Стою как старое дерево в лесу у дороги. Оно уже давно сгнило внутри, выжжена вся сердцевина дерева. Это видно по тому, как у корня появилась большая трещина и из трещины высыпается труха внутренностей. Ветер подует и – «капут». Свалится оно и дорогу перегородит; путники будут перешагивать через него – как не забывают человека, но не обращают внимания уже на его дела, которые он делал при жизни: как дарил красоту всем людям. А всё-таки зеленеют еще веточки, теплится жизнь дерева. Остались после человека его произведения, творения его рук.
И дерево, упавшее, уберут с дороги и оттащат в сторону. И человека забудут, - будут проходить мимо могилы. Как проходят мимо упавших деревьев, лежащих в стороне от дороги.
Есть в советской, послеоктябрьской русской литературе три имени, которые читатели давно ставят рядом. Это имена писателей-природолюбов: Михаил Михайлович Пришвин, Константин Георгиевич Паустовский и Тургенев. Но любовь к природе не только объединяет этих замечательных мастеров, а помогает каждому из них открывать перед читателями свой особый, неповторимый мир, получивший самостоятельную жизнь идей и образов.
На отношении к природе ярче всего проявляются как их общие черты, так и своеобразие взглядов на мир.
Если Пришвин старается остаться наедине с природой, чтобы никто не мешал ему смотреть ей прямо в глаза, допытываясь ответов на коренные вопросы бытия; - то Паустовский ищет в природе подтверждения своих этических воззрений и отражения эстетических идеалов: «как в природе красиво и правильно устроено – вот бы и у людей так».

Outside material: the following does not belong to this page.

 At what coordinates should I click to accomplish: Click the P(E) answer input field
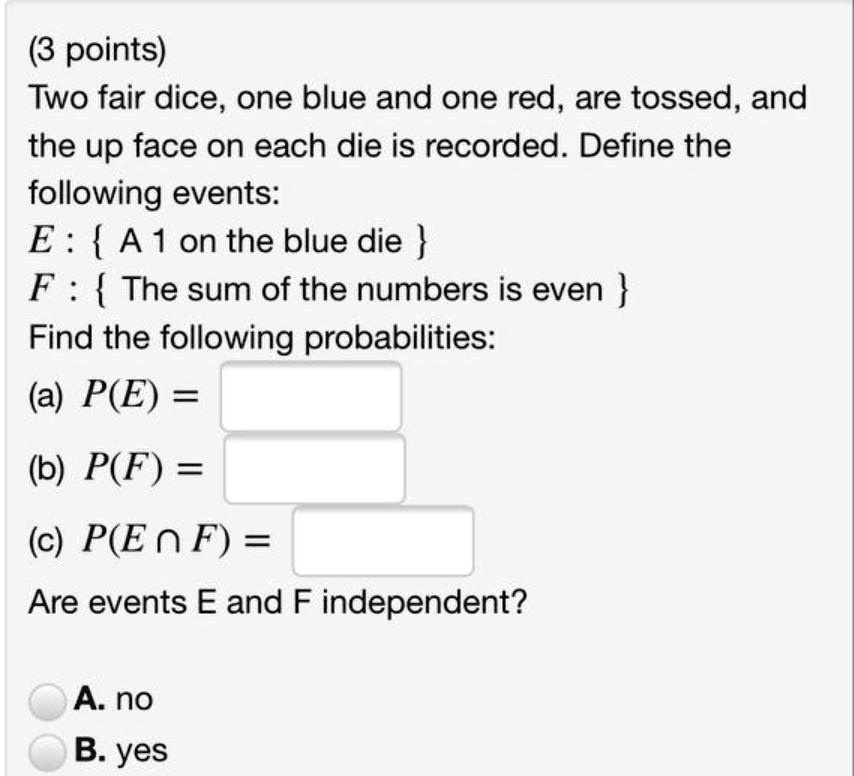(x=310, y=394)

А Тургенев непосредственно связывает людей с природой, - встречая охотников или рыболовов, крестьян с дровами, людей, пользующихся природными дарами.
______________
Никогда не должно быть пустым и праздным сердце (душа) – это самый тяжкий порок человека. Полнота сердца – это любовь и внимание к близким, к окружающему миру, к природе, — вот, первое условие жизни, право на жизнь.
Конец. 

Моховое болото.

От жителей бабушкиной деревни N, где остался дом и куда я наведывался в отпуска и в длинные выходные праздничные, я давно слышал о моховом болоте. Оттуда возили длинный мох, который сушили и складывали между брёвен срубов, забивали в щели домов вместо пеньки.

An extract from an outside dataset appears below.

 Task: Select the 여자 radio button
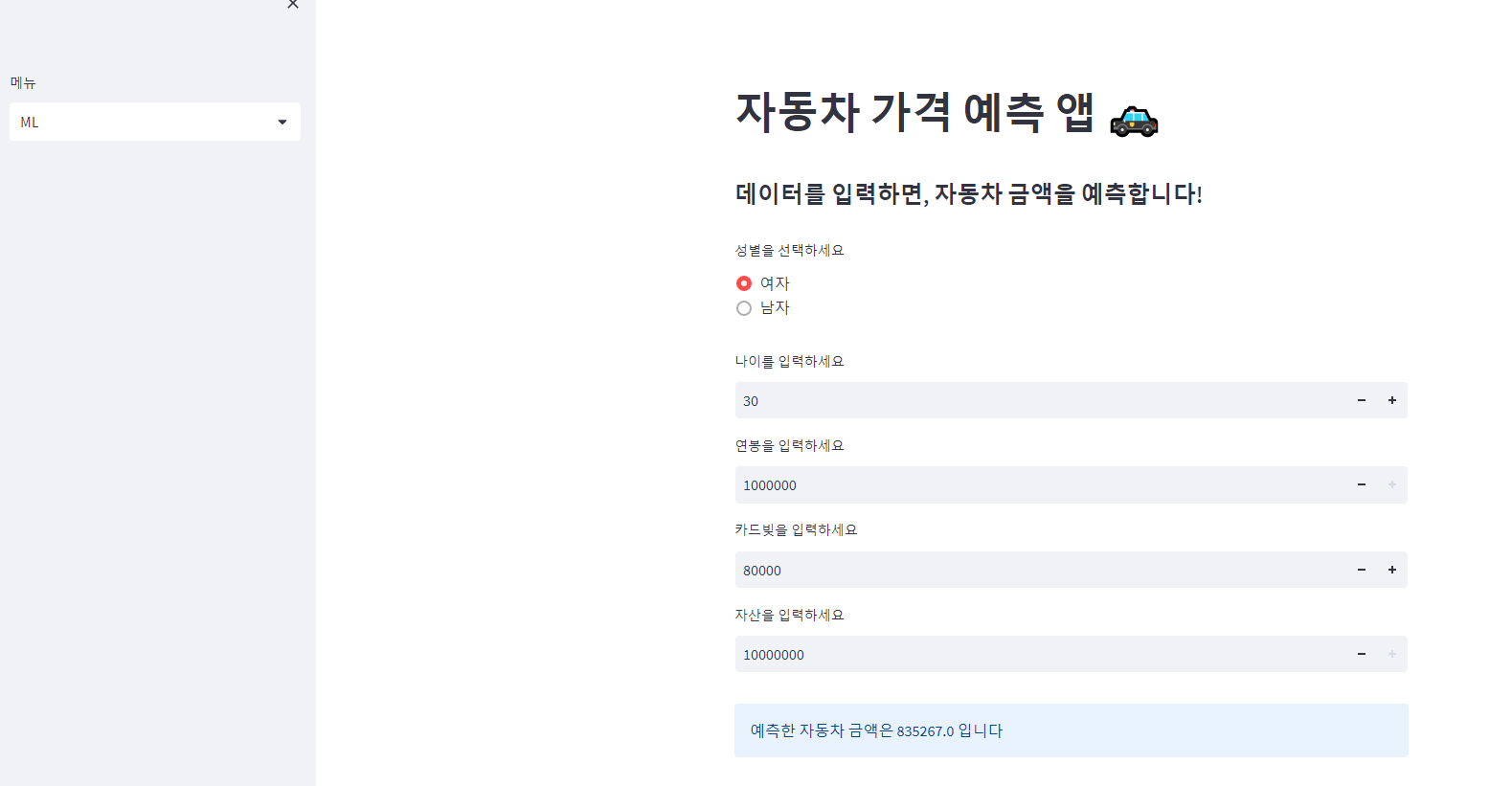pyautogui.click(x=744, y=282)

Среди огромных торфяных болот есть небольшие лесные озёра, каскад озёр. И в лесах посреди этих озёр и болот с давних пор живут люди, существуют небольшие деревни.
Только в сухое, засушливое лето можно добраться до тех озёр. В дождливое и мокрое время осени болота почти непроходимые. Из озер вытекала небольшая, маленькая речка, несущая темную воду. Вода прозрачна и чиста на самом деле, а чёрная она кажется только от того, что течёт по торфянику.

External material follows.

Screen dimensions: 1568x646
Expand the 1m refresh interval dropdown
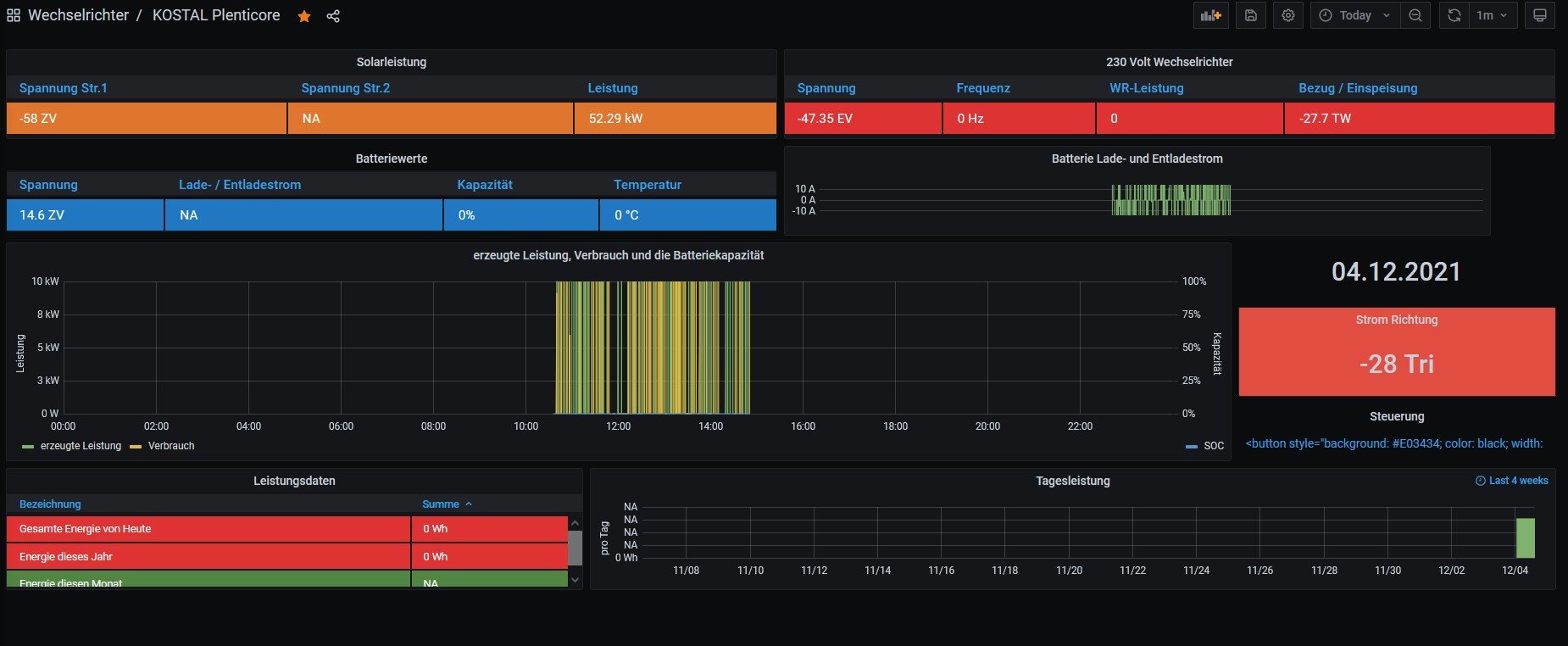pos(1493,15)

Меня давно привлекали загадочные, почти недоступные озёра с непуганой рыбой. Рассказывали, что озёра специфичны своими обитателями: в одном озере жили одни окуни, было их обилие, хотя карасики и другие рыбы, может быть, тоже водились; другое озеро изобиловало исключительно щучьей породой – щуки донные были тёмные, а щуки поверхностные светло раскрашенные, и окуней нет среди щук вообще. Были карасёвые озерца и озёра с разной рыбой. Почти все озёра связаны были протоками от одного к другому.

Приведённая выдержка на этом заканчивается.